- **DIRECTIONS FOR THIS TASK**
Every line below that contains "computer" is to be copied.

DATA FOR THE TASK Block Start

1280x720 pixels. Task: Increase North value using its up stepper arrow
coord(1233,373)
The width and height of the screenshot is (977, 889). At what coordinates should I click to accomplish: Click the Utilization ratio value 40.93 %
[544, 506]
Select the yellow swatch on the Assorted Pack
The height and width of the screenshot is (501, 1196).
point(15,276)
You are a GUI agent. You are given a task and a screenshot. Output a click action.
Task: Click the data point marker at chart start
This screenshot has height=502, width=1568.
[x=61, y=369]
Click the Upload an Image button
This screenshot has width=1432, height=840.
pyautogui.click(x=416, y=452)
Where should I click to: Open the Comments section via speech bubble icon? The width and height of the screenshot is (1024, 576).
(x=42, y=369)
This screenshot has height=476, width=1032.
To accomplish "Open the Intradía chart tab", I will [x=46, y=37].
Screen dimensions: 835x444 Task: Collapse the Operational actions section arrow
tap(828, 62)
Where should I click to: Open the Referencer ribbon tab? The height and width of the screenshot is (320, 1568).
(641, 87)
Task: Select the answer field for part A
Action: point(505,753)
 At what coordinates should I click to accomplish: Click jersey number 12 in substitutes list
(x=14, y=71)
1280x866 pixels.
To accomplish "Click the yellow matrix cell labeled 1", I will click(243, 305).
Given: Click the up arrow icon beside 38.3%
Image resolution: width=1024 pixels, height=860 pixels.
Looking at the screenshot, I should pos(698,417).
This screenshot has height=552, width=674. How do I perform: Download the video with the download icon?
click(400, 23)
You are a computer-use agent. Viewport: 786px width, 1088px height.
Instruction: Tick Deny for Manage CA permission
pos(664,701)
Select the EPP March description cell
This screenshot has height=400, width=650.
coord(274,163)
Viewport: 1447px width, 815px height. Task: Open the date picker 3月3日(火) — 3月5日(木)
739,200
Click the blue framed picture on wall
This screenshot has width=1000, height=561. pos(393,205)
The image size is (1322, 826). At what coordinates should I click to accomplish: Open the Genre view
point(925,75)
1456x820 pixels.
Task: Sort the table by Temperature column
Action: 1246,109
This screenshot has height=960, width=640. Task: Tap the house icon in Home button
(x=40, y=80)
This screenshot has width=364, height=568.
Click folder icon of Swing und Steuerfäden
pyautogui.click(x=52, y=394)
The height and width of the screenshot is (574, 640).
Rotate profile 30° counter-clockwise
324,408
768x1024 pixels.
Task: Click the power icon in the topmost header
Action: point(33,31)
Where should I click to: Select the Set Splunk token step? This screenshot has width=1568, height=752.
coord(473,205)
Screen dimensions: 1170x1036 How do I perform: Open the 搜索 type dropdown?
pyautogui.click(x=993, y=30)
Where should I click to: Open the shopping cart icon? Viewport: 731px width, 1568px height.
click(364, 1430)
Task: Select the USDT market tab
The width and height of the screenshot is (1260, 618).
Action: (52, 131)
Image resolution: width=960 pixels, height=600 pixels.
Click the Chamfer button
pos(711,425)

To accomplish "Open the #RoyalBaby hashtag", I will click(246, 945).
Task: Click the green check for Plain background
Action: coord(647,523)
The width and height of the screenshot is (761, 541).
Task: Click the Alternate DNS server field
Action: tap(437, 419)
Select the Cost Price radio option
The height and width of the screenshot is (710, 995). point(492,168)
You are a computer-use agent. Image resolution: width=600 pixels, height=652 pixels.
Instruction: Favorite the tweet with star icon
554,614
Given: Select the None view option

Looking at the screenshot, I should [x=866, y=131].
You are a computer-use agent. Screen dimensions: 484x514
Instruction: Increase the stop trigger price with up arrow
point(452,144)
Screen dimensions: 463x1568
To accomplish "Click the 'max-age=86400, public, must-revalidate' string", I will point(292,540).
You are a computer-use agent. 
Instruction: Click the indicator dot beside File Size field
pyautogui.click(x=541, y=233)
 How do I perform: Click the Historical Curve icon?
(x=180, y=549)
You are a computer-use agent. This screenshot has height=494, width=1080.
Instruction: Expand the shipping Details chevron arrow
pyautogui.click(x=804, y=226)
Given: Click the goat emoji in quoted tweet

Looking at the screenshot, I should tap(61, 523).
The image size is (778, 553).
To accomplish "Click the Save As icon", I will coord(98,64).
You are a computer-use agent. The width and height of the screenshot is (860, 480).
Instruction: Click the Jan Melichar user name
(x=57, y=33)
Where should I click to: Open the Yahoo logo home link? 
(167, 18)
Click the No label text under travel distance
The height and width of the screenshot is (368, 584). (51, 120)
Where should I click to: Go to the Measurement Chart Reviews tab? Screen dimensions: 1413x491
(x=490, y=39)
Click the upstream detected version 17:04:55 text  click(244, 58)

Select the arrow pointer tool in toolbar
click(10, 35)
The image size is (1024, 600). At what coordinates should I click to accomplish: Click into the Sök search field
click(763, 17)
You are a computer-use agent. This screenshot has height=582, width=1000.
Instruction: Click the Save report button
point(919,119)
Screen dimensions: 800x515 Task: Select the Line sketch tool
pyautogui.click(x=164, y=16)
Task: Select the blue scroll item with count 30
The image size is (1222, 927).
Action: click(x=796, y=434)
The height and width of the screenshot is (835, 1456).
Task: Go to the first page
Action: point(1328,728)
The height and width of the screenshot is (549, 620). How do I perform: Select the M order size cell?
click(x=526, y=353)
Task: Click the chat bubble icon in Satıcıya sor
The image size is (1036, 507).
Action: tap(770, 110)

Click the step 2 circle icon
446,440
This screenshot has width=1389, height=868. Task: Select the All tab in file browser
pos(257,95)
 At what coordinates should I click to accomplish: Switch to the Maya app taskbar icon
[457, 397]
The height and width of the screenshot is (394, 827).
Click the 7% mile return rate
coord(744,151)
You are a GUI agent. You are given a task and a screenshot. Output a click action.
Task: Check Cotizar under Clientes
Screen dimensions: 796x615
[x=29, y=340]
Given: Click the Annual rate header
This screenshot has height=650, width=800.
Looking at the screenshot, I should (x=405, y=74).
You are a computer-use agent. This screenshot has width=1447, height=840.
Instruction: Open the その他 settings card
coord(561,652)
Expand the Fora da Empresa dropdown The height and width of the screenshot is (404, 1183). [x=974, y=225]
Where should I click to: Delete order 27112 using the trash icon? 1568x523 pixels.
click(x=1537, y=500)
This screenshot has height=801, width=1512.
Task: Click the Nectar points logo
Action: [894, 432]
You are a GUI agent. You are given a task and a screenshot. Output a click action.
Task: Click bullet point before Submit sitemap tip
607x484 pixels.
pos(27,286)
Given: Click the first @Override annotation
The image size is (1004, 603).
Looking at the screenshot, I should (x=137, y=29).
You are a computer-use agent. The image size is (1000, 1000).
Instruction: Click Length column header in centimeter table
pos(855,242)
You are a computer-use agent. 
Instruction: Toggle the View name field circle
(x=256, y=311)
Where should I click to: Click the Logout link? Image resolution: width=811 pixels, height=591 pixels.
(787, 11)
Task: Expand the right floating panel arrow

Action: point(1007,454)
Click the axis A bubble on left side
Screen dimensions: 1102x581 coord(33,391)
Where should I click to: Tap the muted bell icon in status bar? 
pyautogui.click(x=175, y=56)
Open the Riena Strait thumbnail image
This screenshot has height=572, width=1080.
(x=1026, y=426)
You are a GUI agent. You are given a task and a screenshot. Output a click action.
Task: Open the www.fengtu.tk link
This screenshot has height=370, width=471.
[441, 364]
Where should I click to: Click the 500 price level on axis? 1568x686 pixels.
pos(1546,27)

DATA FOR THE TASK Block End

- **FINISHED TASK**
You are a computer-use agent. Viewport: 786px width, 1088px height.
You are a computer-use agent. Image resolution: width=600 pixels, height=652 pixels.
You are a computer-use agent. Screen dimensions: 484x514
You are a computer-use agent. 
You are a computer-use agent. This screenshot has height=494, width=1080.
You are a computer-use agent. The width and height of the screenshot is (860, 480).
You are a computer-use agent. This screenshot has height=582, width=1000.
You are a computer-use agent. This screenshot has width=1447, height=840.
You are a computer-use agent. The image size is (1000, 1000).
You are a computer-use agent. 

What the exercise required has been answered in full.